Every profession uses its own language with its own definitions and context. Accountants use terminology foreign to many outside of this profession. Understanding the financial condition of the business and the accounting principles used to determine the financial condition is critical for business owners. Understanding the meaning behind basic accounting terms opens the communication between accountants and business owners.
The accounting equation represents the foundation of financial reporting. This equation is written as assets equal liabilities plus stockholders’ equity. The balance sheet financial statement builds on the accounting equation by listing out the company’s assets, liabilities and equity items. Modifying this equation allows the company to determine its net worth by subtracting its total liabilities from its total assets.

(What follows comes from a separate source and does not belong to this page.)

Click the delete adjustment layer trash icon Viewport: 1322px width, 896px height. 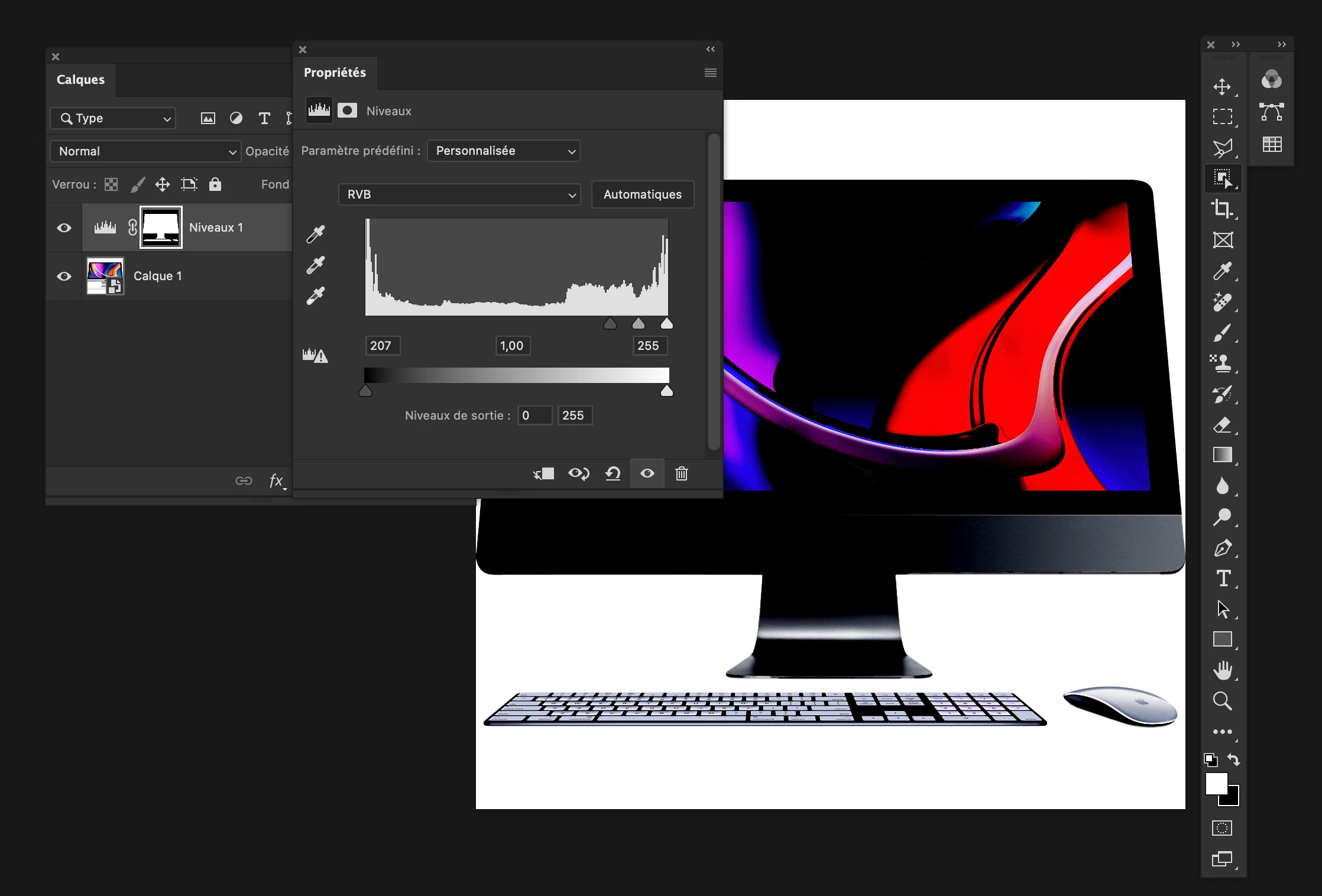click(681, 473)
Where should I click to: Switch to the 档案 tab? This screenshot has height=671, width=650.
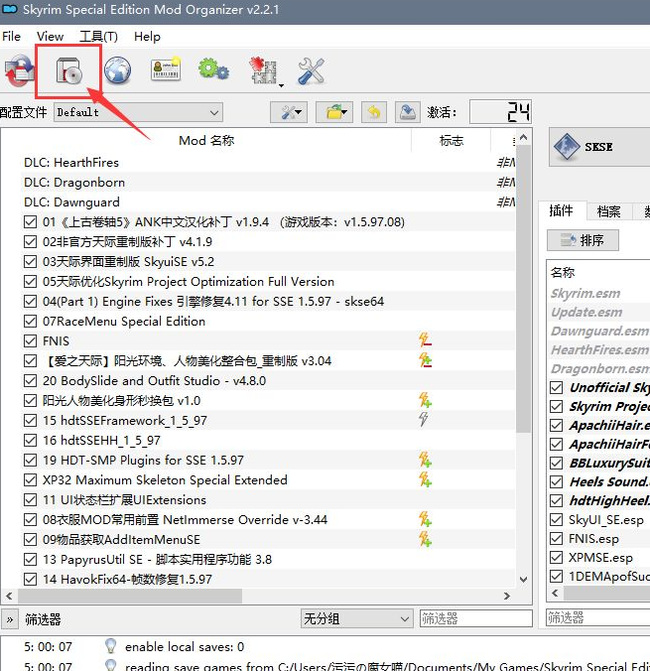click(x=608, y=211)
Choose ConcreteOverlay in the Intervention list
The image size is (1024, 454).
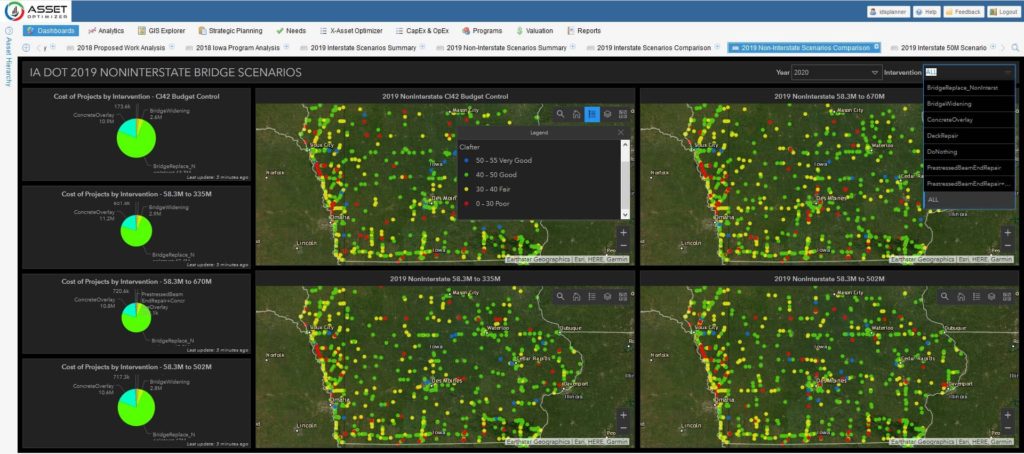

Most companies use the accrual accounting method to record its financial transactions and report its financial results. Accrual accounting allows the company to communicate a fair picture of its activities for the period. Accrual accounting requires the company to report revenue at the time it earns the revenue, regardless of whether or not the company collects payment at that time. Accrual accounting also requires the company to report expenses at the time it benefits from those expenses, regardless of whether the company pays for those expenses at that time.
Chart of Accounts
A chart of accounts represents a list of every account a company uses for financial reporting. The company classifies each account as an asset, a liability, an equity account, a revenue account or an expense. The chart of accounts assigns an account number to each account. The company keeps the accounts in order by classification. Assets are first, followed by liabilities and equity accounts. Revenues and expense accounts appear after the equity accounts. The company uses a flexible numbering system and skips numbers in between each assigned account number. This allows the company to add new accounts in the future and maintain the numbering system.
Net income represents the amount of money the company earns after considering its expenses for the period. The calculation of net income appears on the company’s income statement. The income statement lists all of the revenues earned during the period, all of the expenses incurred during the period and the difference between the two. If the revenues exceed the expenses, the company reports a net income. If the expenses exceed the revenues, the company reports a net loss.